Newly minted cryptocurrency is added to the circulation to be traded, hence the origin of the term “minting” – just as we would use it to describe a government minting new physical coins.
Proof of stake is a minting method of how blocks are formed through staking as opposed to “mining” under the “proof of work” protocol. Users are called validators (rather than miners) who mint crypto.
Just like a new physical coin is minted into existence, minting crypto is the process of generating a new coin or token.
Minting cryptocurrencies and NFTs happen on a blockchain that uses a proof-of-stake network consensus protocol.
In order to mint new coins, you need to be a validator and stake cryptocurrency in order to be considered for a chance to mint.
To mint a new NFT, you can use one-stop shop NFT platforms to mint, list and sell NFTs.
Proof of Work vs.
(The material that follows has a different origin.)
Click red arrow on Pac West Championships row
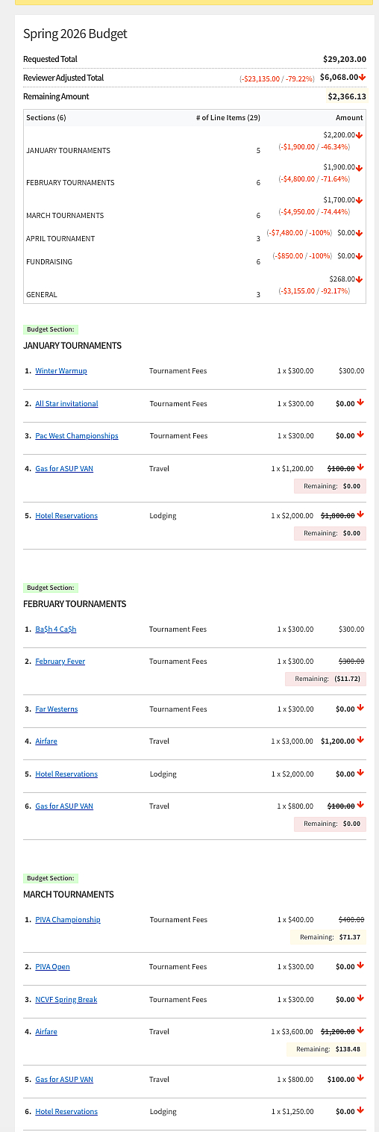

Proof of Stake
Proof of work (POW) is a process of mining cryptocurrency coins. Mining refers to the practice of generating cryptocurrency by solving cryptographic equations using high-powered computer processors.
The solving mechanism involves verifying and validating data blocks and storing transaction records on a public ledger known as a blockchain. The transactions are secured through complex encryption techniques. Miners are rewarded in cryptocurrency coins, which are added to the circulation.
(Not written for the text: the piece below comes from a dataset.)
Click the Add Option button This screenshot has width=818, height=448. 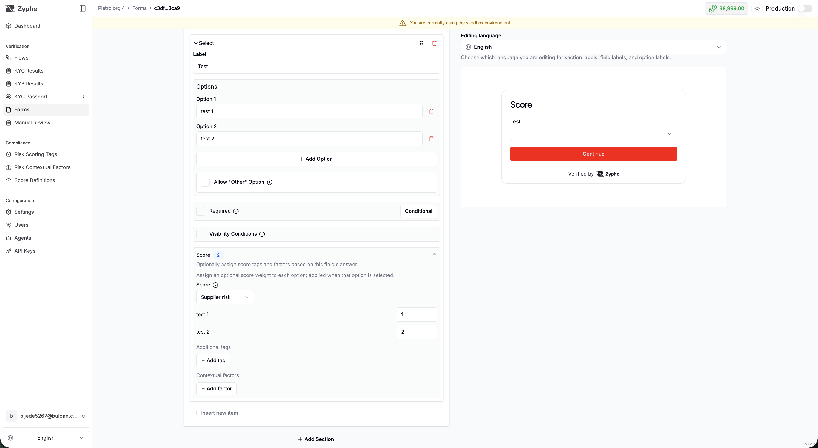[x=316, y=159]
The most famous of the POW cryptocurrencies is Bitcoin (BTC).
Proof of stake (POS) is a method associated with minting cryptocurrency coins. It is a blockchain consensus mechanism used to validate cryptocurrency transactions. It is done through staking, which refers to owners pledging pre-existing coins to validate transactions.
The coins are locked up while the owners stake them and can be unstaked for trading. A random selection of stakeholders is made to verify transactions on the blockchain such that the more coins an individual stakes, the better their odds of being selected.
The most famous POS cryptocurrency is Ethereum network and its native token, Ether (ETH).
The Proof of Stake Process
Staking refers to the process where users (known as validators) pledge their cryptocurrency deposits to participate in the proof of stake.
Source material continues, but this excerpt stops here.